- **READING TEXT**
──────────
There is no end to these questions... Some papers wrote that the life stopped. They were wrong. Life does not stop. It goes on. No matter what you do and what happens to you life goes on. Isn´t it a comforting idea, after all? Life goes on and it is our only opportunity to laugh and cry, to fear and to be courageous...
Wednesday, September 10, 2008
Mortality and Procreation
"It is remarkable indeed how we human beings are capable of delighting in the mating call of a flower while we are surrounded by the charred carcasses of our fellow animals - but then we are remarkable creatures. Perhaps it is our nature to recognize subconsciously the link between mortality and procreation - between, that is to say, the finite and the infinite - and we are in fact driven by reminders of the one to seek out the other."
That is an extract of The Reluctant Fundamentalist by Moshin Hamid (ISBN:978-0-141-03602-1). The book caught me at the airport. I have no idea why it happened, but I am really glad it did.
We are remarkable, as Hamid says, and obviously some of us are even more remarkable than others. Reading the book you might tend to classify Moshin Hamid into the group of the more remarkable among us.
Having written that I remember a particular occurence that took place maybe fifteen years ago.
In Finland seeing any beggars was an absolute impossibility before. Today, if you see one, you know that they come from elsewhere in Europe. They are one of the consequences of our membership in the European Union and Shengen.
In a thoroughly Protestant country you know that giving out money or anything else to anybody is not an investment in your own better future. Giving away your riches, looking for personal suffering, fasting etc. does not bring us Protestants any special benefits, not in the eyes of other people nor in those of God. This thinking does not favour the institutes of begging and beggars. However, this does not mean that we would not take care of the poor and needy.
──────────
- **SOURCE MATERIAL**
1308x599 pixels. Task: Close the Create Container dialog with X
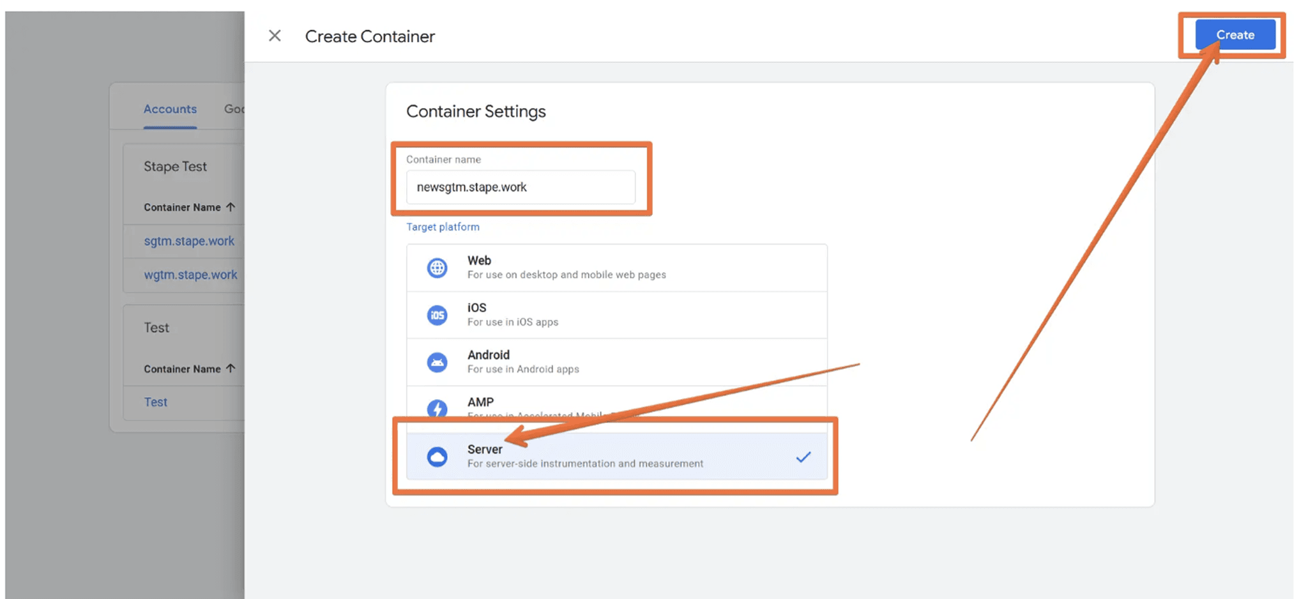pos(275,36)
──────────
- **WHAT IS EXPECTED**
Write out the stretch of the post on mortality and procreation from "In Finland seeing" through "Union and Shengen.", word for word.

- **FULL OUTPUT**
In Finland seeing any beggars was an absolute impossibility before. Today, if you see one, you know that they come from elsewhere in Europe. They are one of the consequences of our membership in the European Union and Shengen.